## What you should do
Using the data beneath, show every line that includes the word "height".

[Extracted data entries]
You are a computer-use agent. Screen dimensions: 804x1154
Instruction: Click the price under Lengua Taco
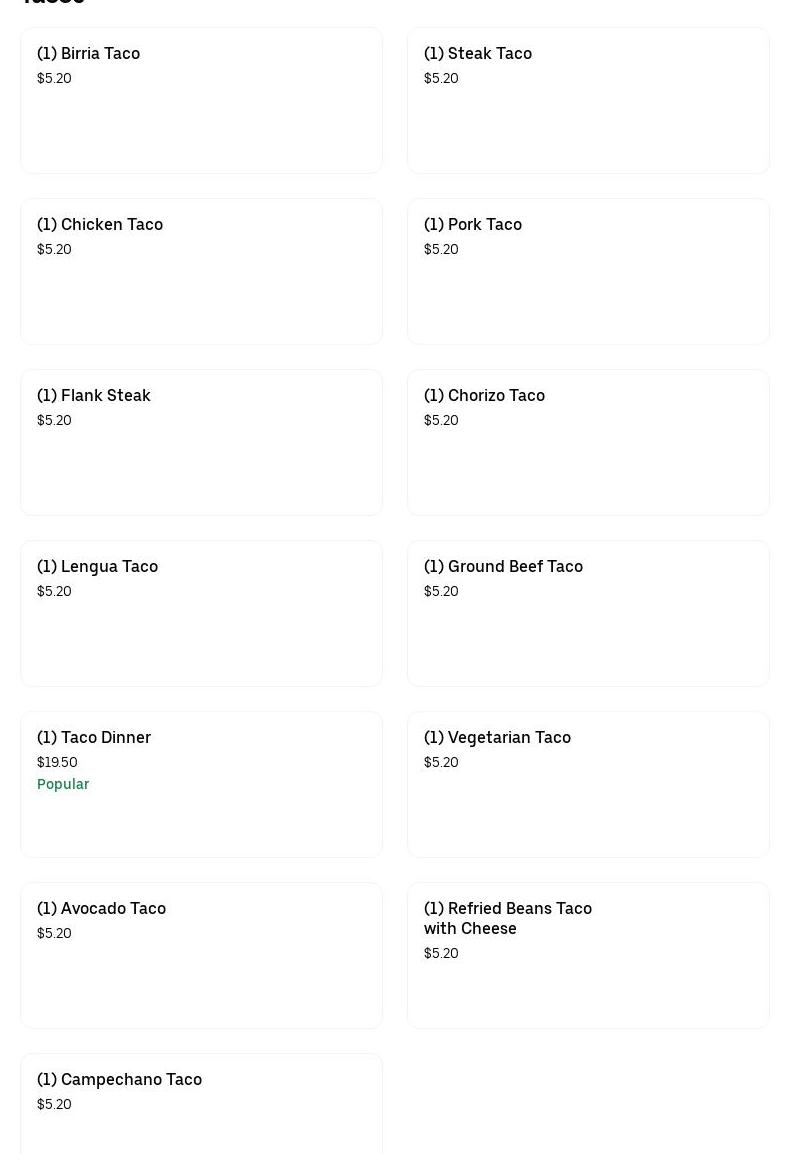[54, 591]
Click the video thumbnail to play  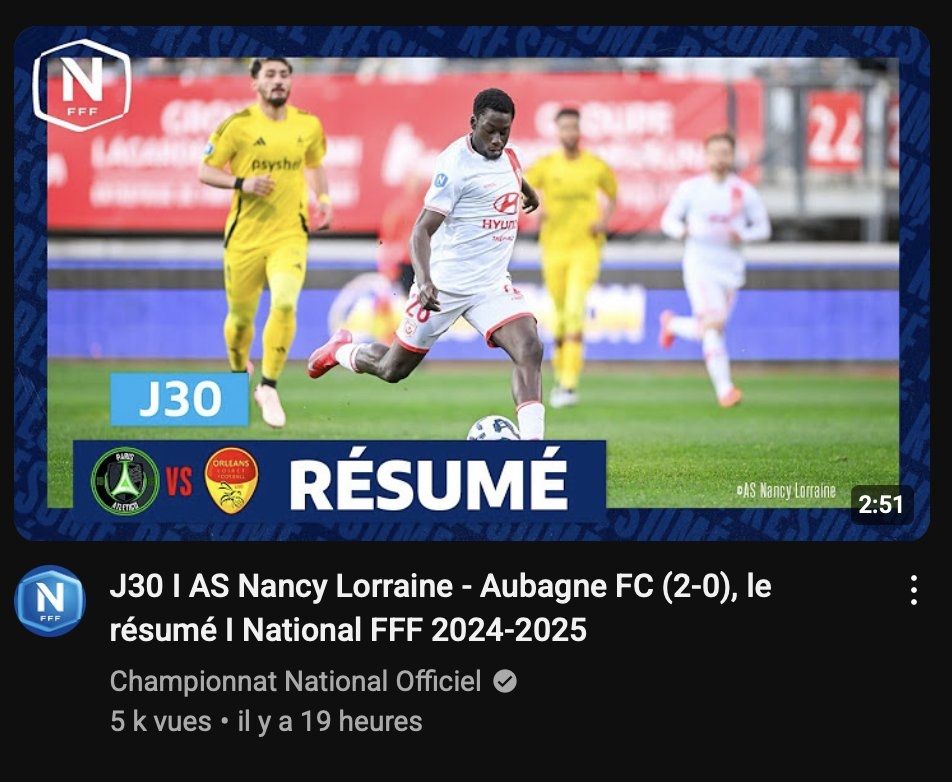point(472,282)
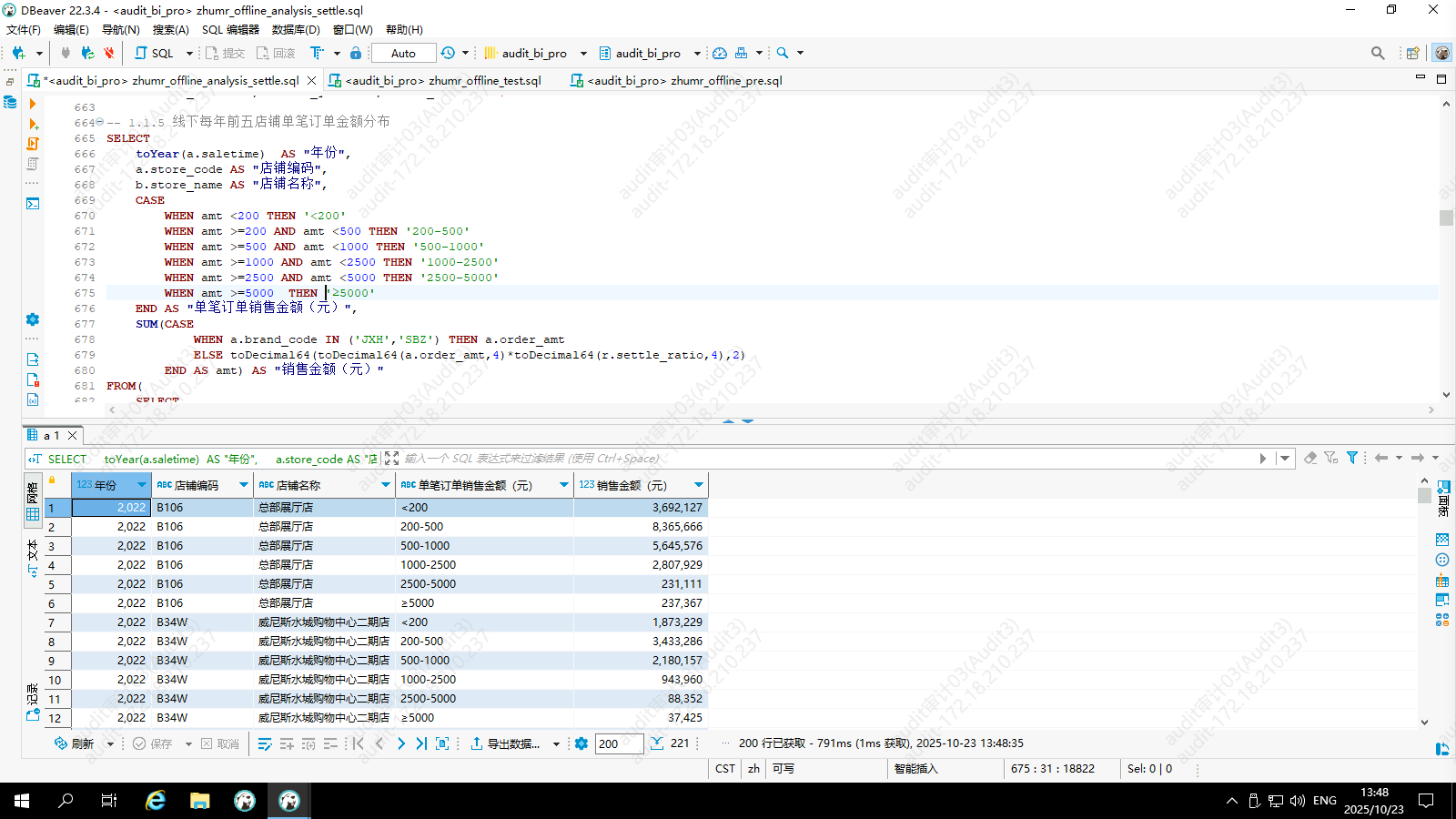The image size is (1456, 819).
Task: Click the transaction lock icon in toolbar
Action: (x=356, y=53)
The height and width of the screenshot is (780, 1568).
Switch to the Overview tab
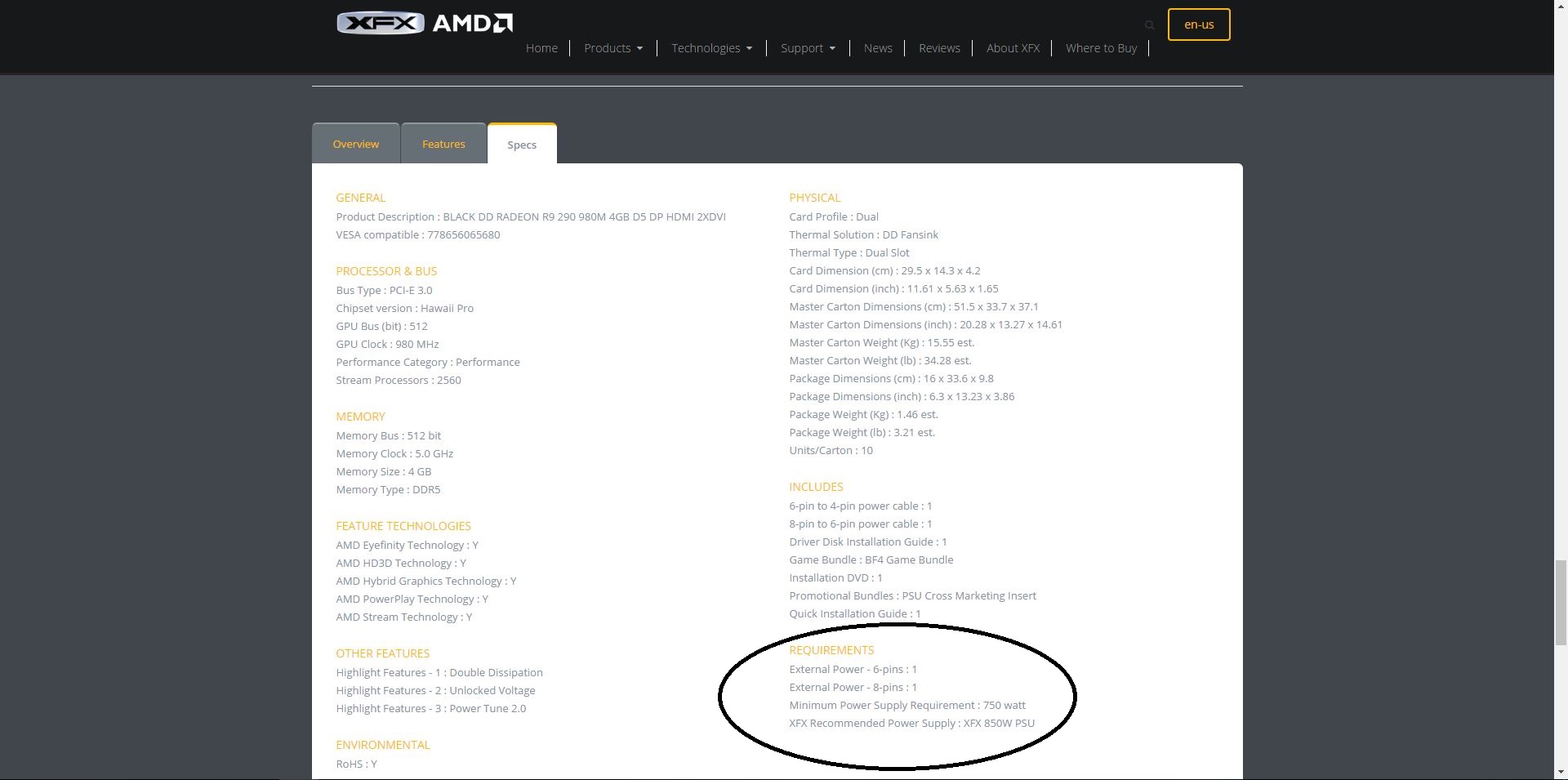355,145
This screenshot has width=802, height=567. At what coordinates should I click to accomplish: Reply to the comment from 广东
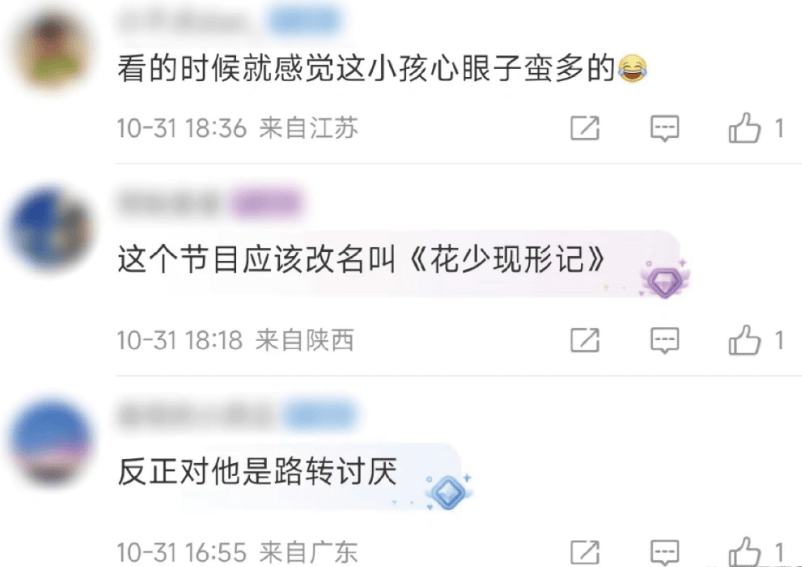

## Solution for this exercise
The height and width of the screenshot is (780, 1568).
This screenshot has width=802, height=567. At what coordinates should I click to accomplish: Reply to the comment from 广东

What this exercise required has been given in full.